Tax lawyers may excel at the more arcane forms of creative fiction, but they are rarely found among the ranks of successful crime novelists.

After toiling in high finance and then forging a second career as a writer, the Swedish novelist Asa Larsson is proving a happy and admirable exception.

The setting of The Blood Spilt - which follows her well-received debut, Sun Storm - is urgently contemporary, but Larsson surely found some inspiration in an ancient and more celebrated case of bloodletting. In 1170, Thomas Becket, the Archbishop of Canterbury, was murdered in his cathedral after Henry II vented his frustration to his courtiers by famously demanding, "Who will rid me of this meddlesome priest?"

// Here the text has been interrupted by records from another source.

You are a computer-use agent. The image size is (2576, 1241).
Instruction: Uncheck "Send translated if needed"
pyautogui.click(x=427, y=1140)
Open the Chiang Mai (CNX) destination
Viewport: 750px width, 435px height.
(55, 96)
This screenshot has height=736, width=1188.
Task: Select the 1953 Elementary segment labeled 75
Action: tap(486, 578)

The murder by some of the more literal-minded members of the king's entourage did more than give us a Catholic martyr. It prompted writers from Chaucer to P.D. James and, of course, T.S. Eliot in Murder in the Cathedral to explore the seemingly endless possibilities offered by the figure of the minister and his often mutinous and hostile flock. One man's principled stand on faith can all too often seem like unconscionable interference to the disgruntled parishioners in the pews.

James couched one of her best recent works in such a conflict in a windswept Anglican seminary in Death in Holy Orders. With The Blood Spilt , we can savor a dolorous Nordic variation on this pliant theme.

With this second novel, Larsson stakes a strong claim to a prominent place among first-rate Scandinavian masters of densely textured mysteries that take a view of the human condition that's best described as cautious pessimism.

While the situation posed by Larsson may not be startlingly original, The Blood Spilt is notable for its psychological authenticity and insight and for an evocative sense of place that elevates location - in this case the town of Kiruna in the Swedish mountains - to a major element in the narrative.

Although the central figure in The Blood Spilt is Rebecka Martinsson, the young lawyer introduced in Sun Storm, Larsson unfolds events from several constantly shifting perspectives. This entails some loss of narrative propulsion, but the deftly drawn characters are ample compensation.

The pastor who pays for meddling in this case is Mildred Nillson, a woman with an almost flawless knack for ruffling local feathers. Even in outwardly egalitarian Sweden, Mildred's efforts to galvanize the women of Kiruna into greater self-assertion creates much seething resentment, and there are others who have their own reasons for despising her. As Rebecka returns to Kiruna on business, Nillson's body is found hanging from the organ loft of her church.

The homicide investigation is in the charge of another no-nonsense woman, Anna-Maria Mella, the local police inspector. But The Blood Spilt is no tale of feminist vindication. It becomes instead a literate exploration of the motives and mind-set that lead to a gallery of fallible suspects.

As with James, the pleasure of The Blood Spilt lies not in the resolution but in the many discoveries in the journey that precedes it.